All of what is being said it very accurate, one of best methods to see if the profile matches up is the "marker technique". If the problem is the profile something more close will be the way to go. If the problem isnt the profile you might be bearing down on it too much.
 
Thanks for all the advice. I tried using a marker on the edge of the blade - a really great tip!

I was really suprised at how much or the marker ink did not come off with repeated passes on the stones Some serious reprofiling with a course hone and I was able to get a much sharper edge.

Also noted the advice about using less pressure: that seemed to help too.

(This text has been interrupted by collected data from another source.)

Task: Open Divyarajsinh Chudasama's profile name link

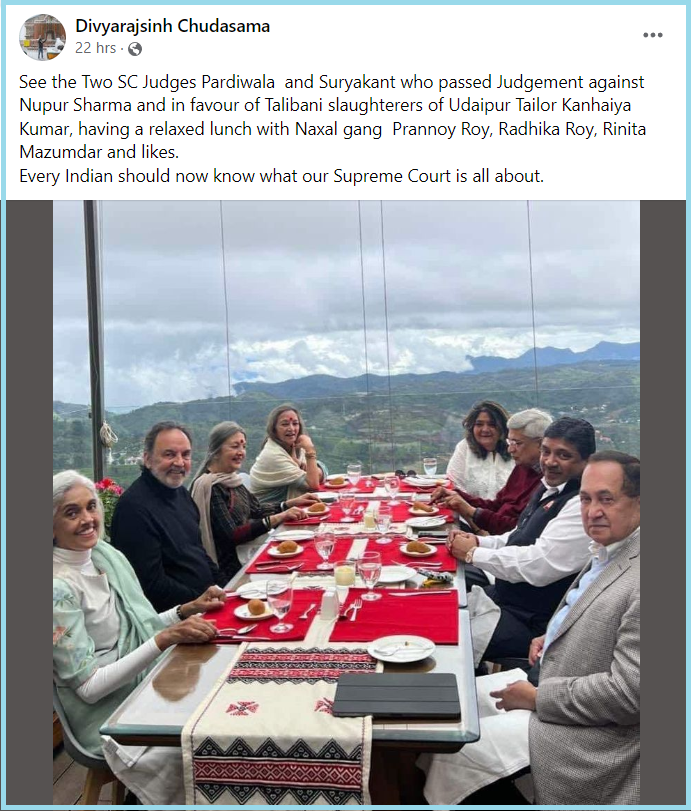Action: (x=173, y=26)
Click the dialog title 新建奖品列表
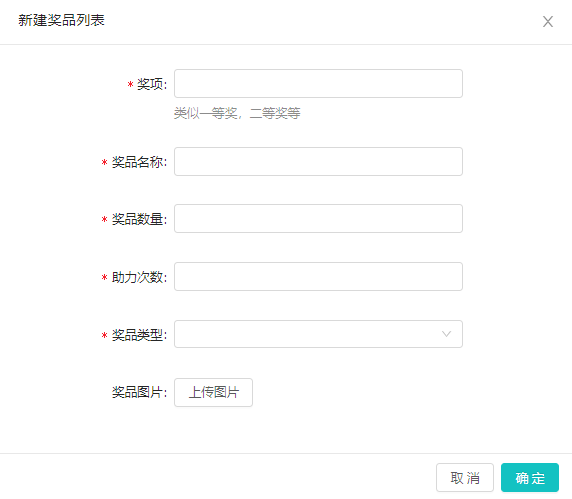The image size is (572, 499). pos(61,20)

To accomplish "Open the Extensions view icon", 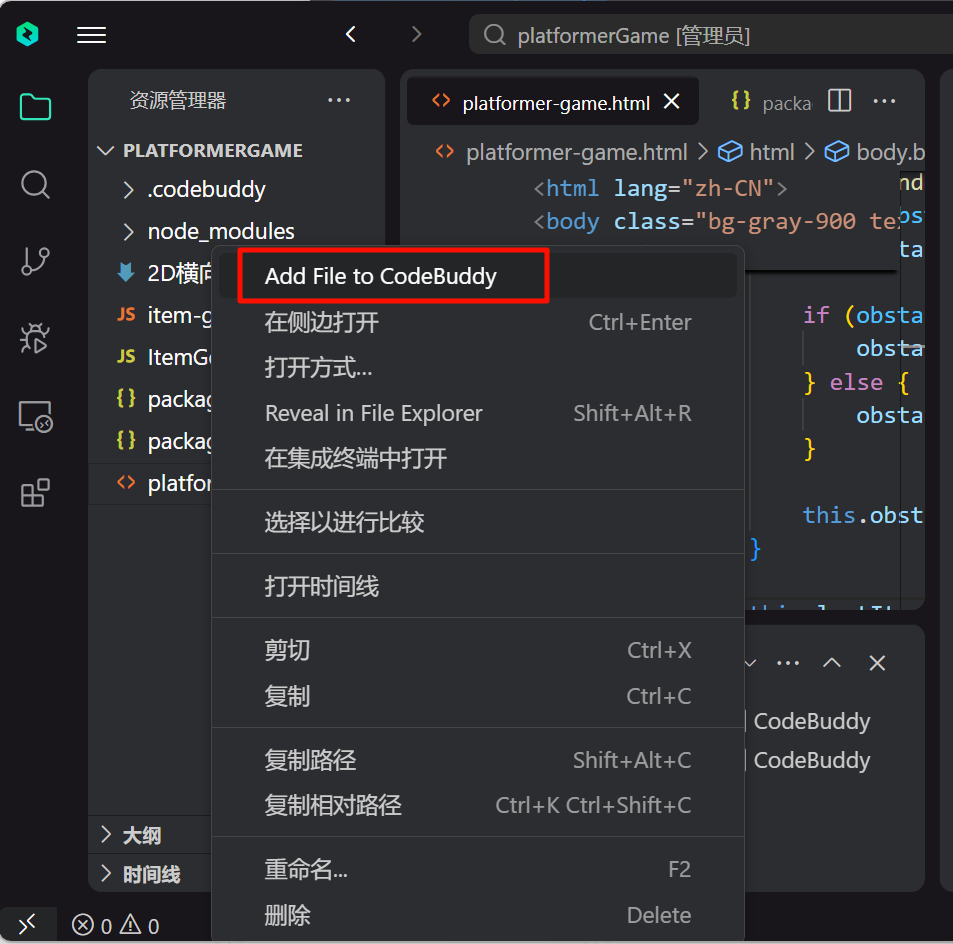I will [x=35, y=493].
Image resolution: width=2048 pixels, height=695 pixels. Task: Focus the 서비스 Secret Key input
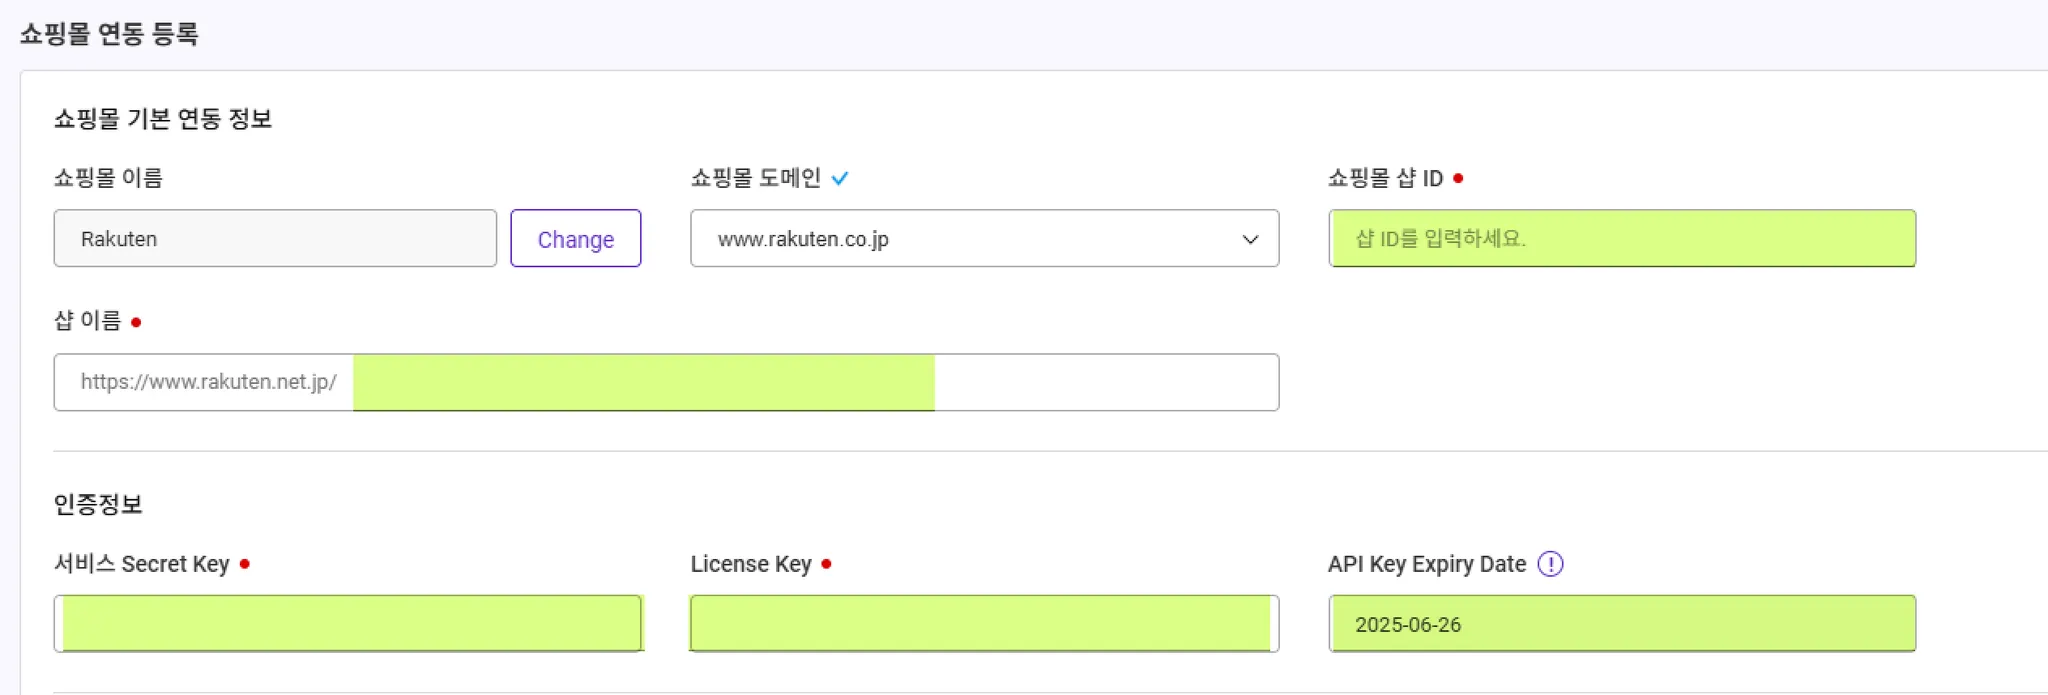click(348, 624)
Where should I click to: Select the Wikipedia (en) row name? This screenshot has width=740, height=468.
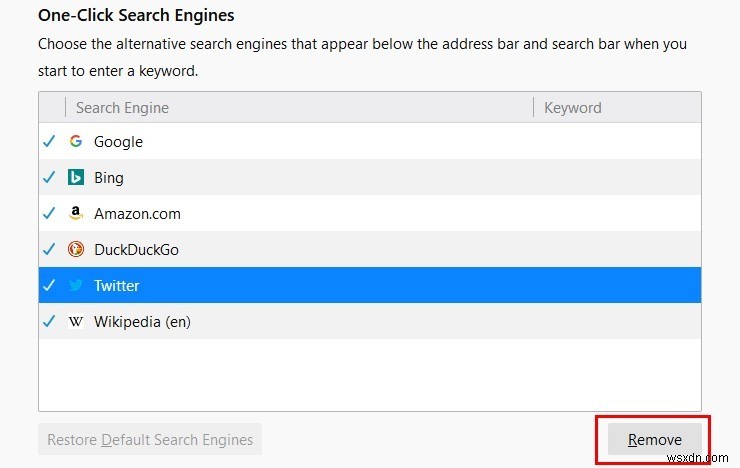[x=142, y=322]
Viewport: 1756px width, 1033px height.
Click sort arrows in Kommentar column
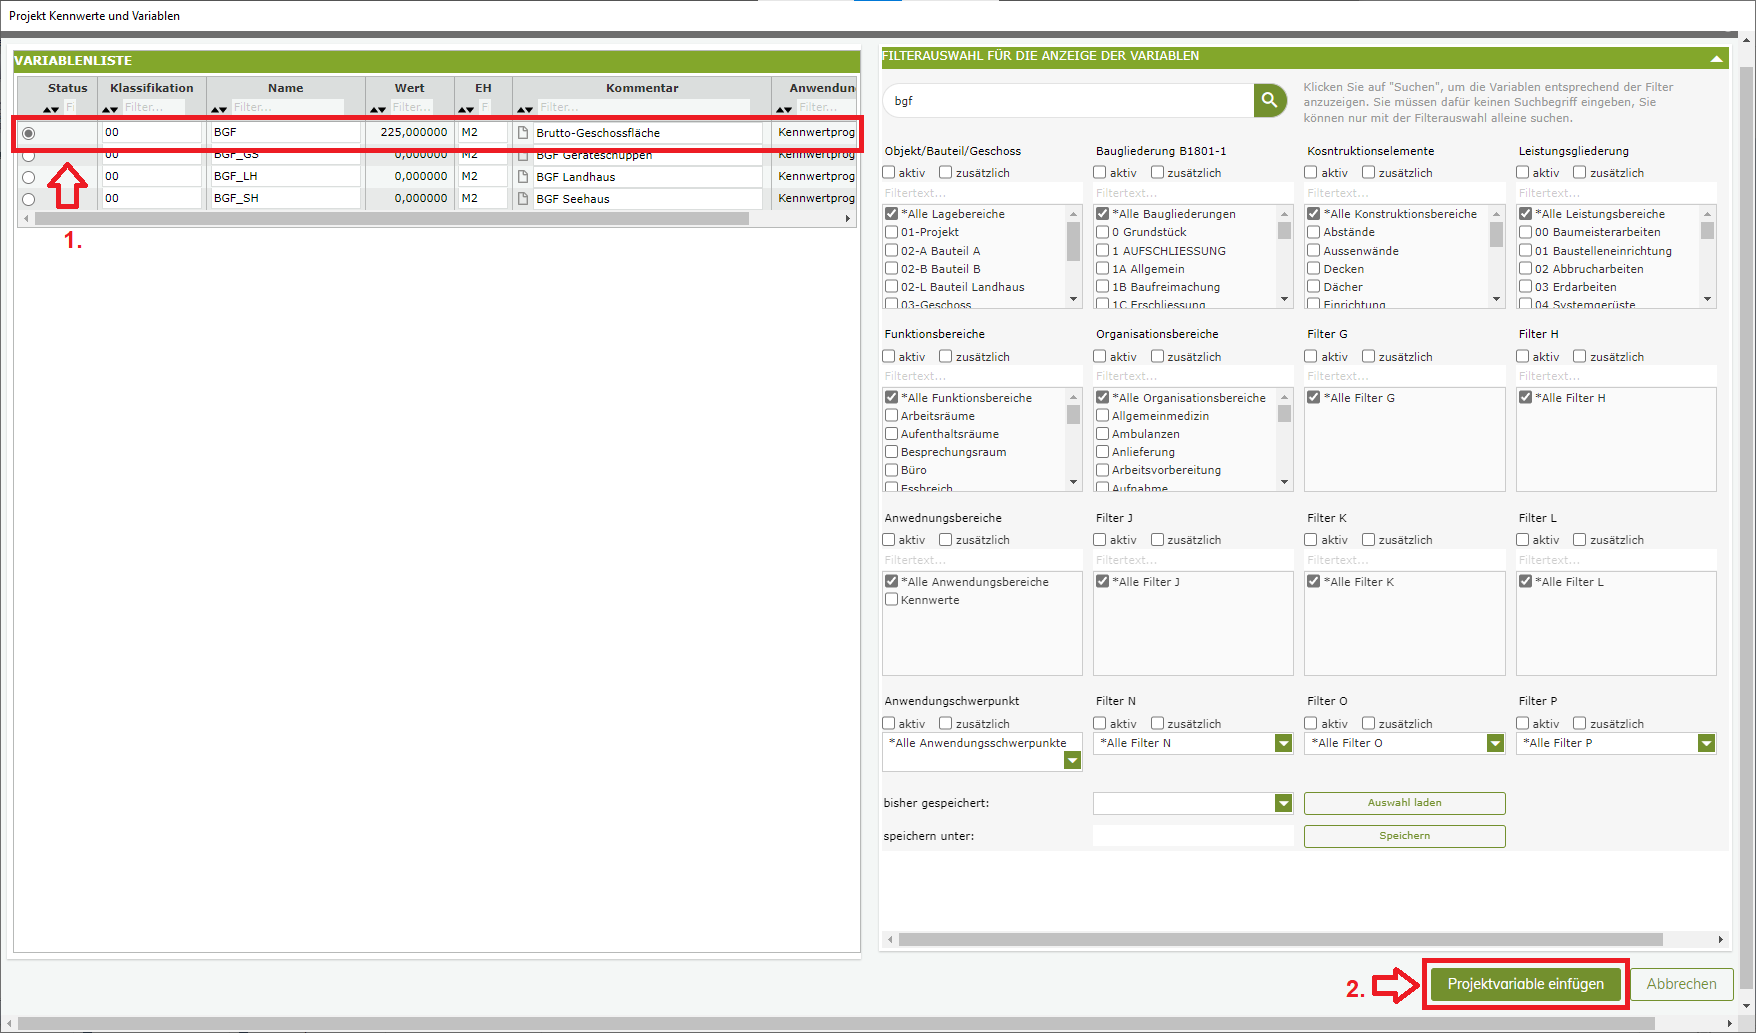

On the down side: Regretably, I still can't get that "hair popping" edge.

Will keep at it.
 
On the down side: Regretably, I still can't get that "hair popping" edge.
That's not likely to happen with the S/M alone, even with the ultra fine stones. You'll need a good strop.
 
Sometimes you need to "re-profile" the factory edge......I find that the fastest way to do that with the Sharpmaker, is to use the optional "diamond hone" rods that you can buy.

Works really well
 
rayfloro said:
Sometimes you need to "re-profile" the factory edge......I find that the fastest way to do that with the Sharpmaker, is to use the optional "diamond hone" rods that you can buy.

Works really well

The 2" x 6" DMT diamond whetstone in extra course is also a great tool if you have to reprofile. Just tape the blade so you don't scratch it. You have to be careful because you remove lots of steel very fast.

http://www.dmtsharp.com/general/basicsharp.htm

I cheat and put a little alligator clip on the spine of my knife when I reprofile. It gives me about a 10 degree angle and helps me hold a constant edge. The constant edge is not a critical on the primary bevel and it is the micro-bevel which is the part of the blade that does most of the cutting.